Notice they said "higher" rather than going along with the questioner's lead of "more abnormal or less abnormal". So, is that a suggestion that "higher" than the reported figure may not mean truly abnormal? There's also the suggestion that measurement in general may not be very reliable. And of course, whether or not the reported cholesterol figure was correct or not, truly normal or not, the questioner's doctor pointed it out as "abnormal." And we know where that leads.
 
AdPop said:
I just heard on CNN that "health authorities" are seriously considering recommending cholesterol screening at fifteen months of age (must the USA or UK). No link yet. If it isn't obvious what the pharma corporations are doing, I hope this info helps.
Here's a story from the BBC _http://news.bbc.co.uk/1/hi/health/6992945.stm

Highlighted the two places where statins are mentioned

Thursday, 13 September 2007
Children cholesterol test call

Children should receive a cholesterol test alongside their routine vaccinations at the age of 15 months, experts say.

The tests would identify those with an inherited cholesterol disorder which increases the risk of heart disease.

Parents of affected children would also be tested and treated, the British Medical Journal article states.

Various screening options, including DNA testing, are being considered by the government's health watchdog.

Familial hypercholesterolaemia is an inherited condition which affects about one in 500 people in which the body does not get rid of cholesterol in the usual way and it accumulates.

Adults aged 20-39 years with the condition have a 100-fold increased risk of dying from coronary heart disease.

But treatment with statins to lower cholesterol reduces the risk substantially.

A nationwide screening programme is being piloted in relatives of adults diagnosed with the familial hypercholesterolaemia but about four-fifths of people with the condition would not be found this way.

Analysis of 13 studies by researchers at Barts and the London Queen Mary's School of Medicine suggests testing children would identify most cases of the disorder.

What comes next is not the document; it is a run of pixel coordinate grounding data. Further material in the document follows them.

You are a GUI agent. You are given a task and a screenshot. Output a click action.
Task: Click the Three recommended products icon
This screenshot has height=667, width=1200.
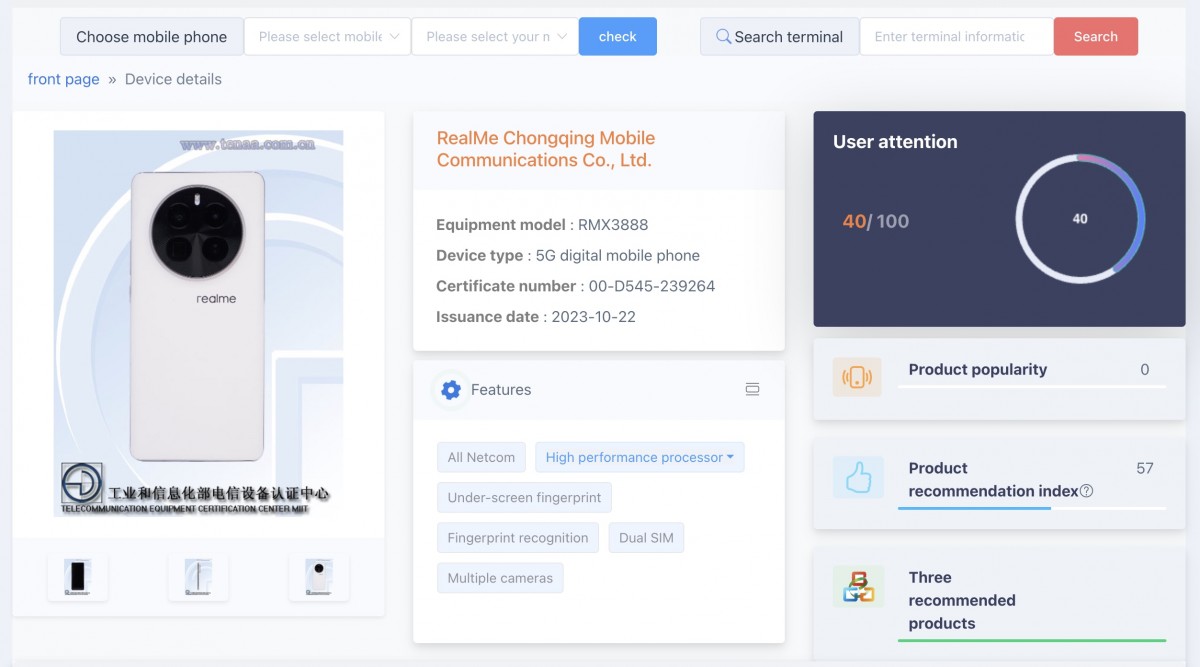pos(857,587)
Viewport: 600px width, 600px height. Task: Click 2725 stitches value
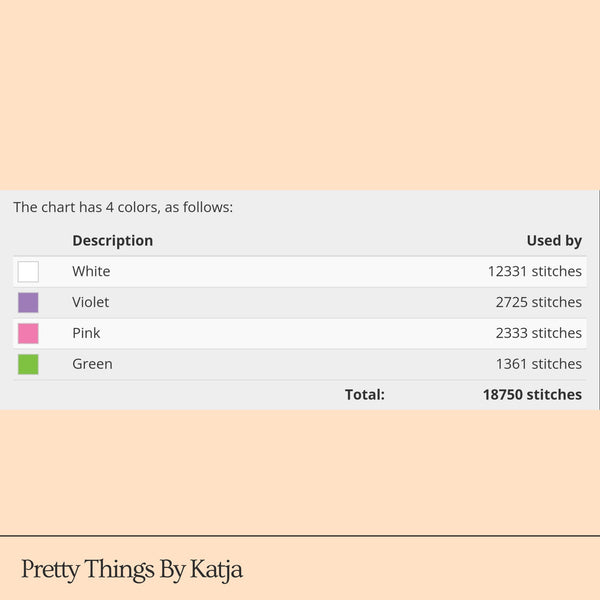click(x=538, y=302)
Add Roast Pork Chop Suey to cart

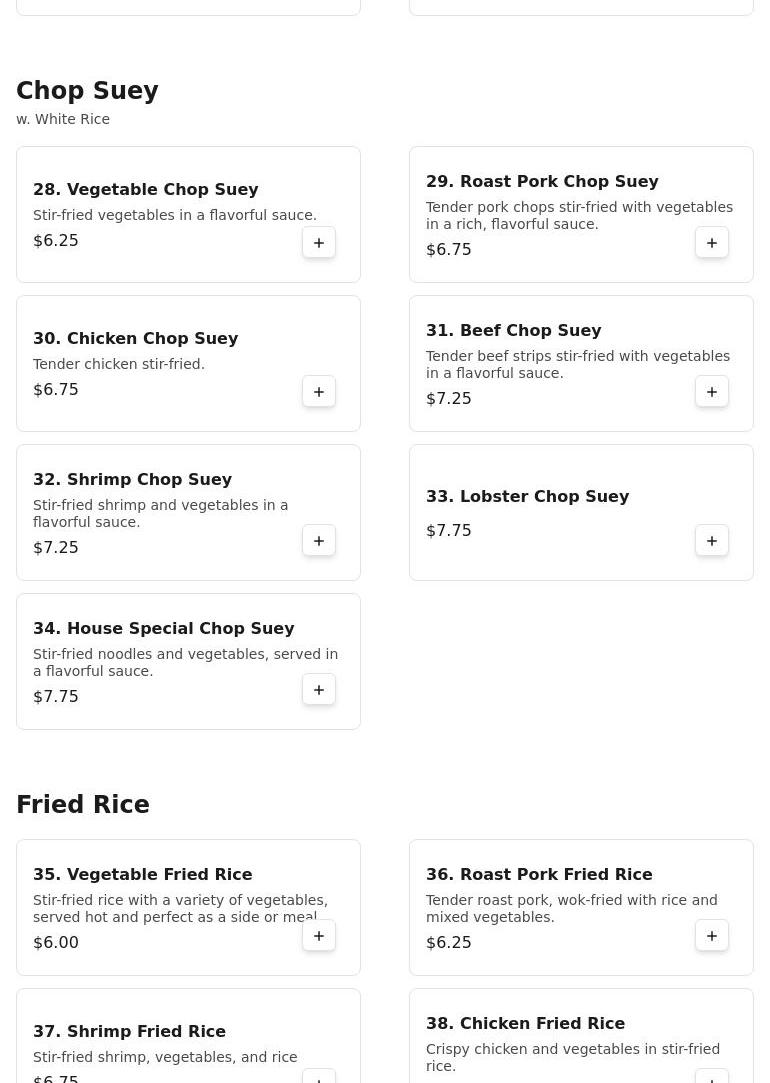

Cholesterol tests in children between the age of one and nine years are the most accurate because as people get older their cholesterol gets higher for other reasons, such as an unhealthy diet, they say.

And the most obvious time to do the screening, which would involve a blood spot test, would be when children present for their routine vaccinations at 15 months.

Double hit

For every child with the condition, one parent would also have to be affected and they could also be tested and treated.

Study leader Dr David Wald, a consultant cardiologist, said: "What this proposal does is suggest a way of picking up most cases in the population as whilst you're doing it in children you reach their parents as well."

He added that although children would probably not be treated with statins until they were older they could help their risk, like anyone, by keeping a healthy weight, doing exercise, not smoking and eating a diet low in saturated fat.

The team are planning a pilot to assess feasibility and staff and parent acceptance.

The National Institute of Clinical Excellence is also looking at the issue and is due to report at the end of this year on what would be the best method for identifying those with the condition.

Dr Tony Wierzbecki, chairman of Heart UK's medical scientific and research committee, said in theory it was a good idea although tests were probably even more accurate in four to six year olds.

"In children you can be fairly certain that high cholesterol is mainly due to inherited disorders.

"But I don't think there's any consensus about what age you should screen for cholesterol.

"Worldwide the view is we need to be looking for family history of early heart disease and in these people it is worthwhile doing cholesterol checks."

He added that there were also genetic tests for the gene defect which causes the condition.

June Davison, cardiac nurse at the British Heart Foundation, said: "It's estimated that only around 10% of the predicted 110,000 people with FH are currently identified.

"All approaches should be considered, because - once identified - the condition can be treated and the consequences may be prevented."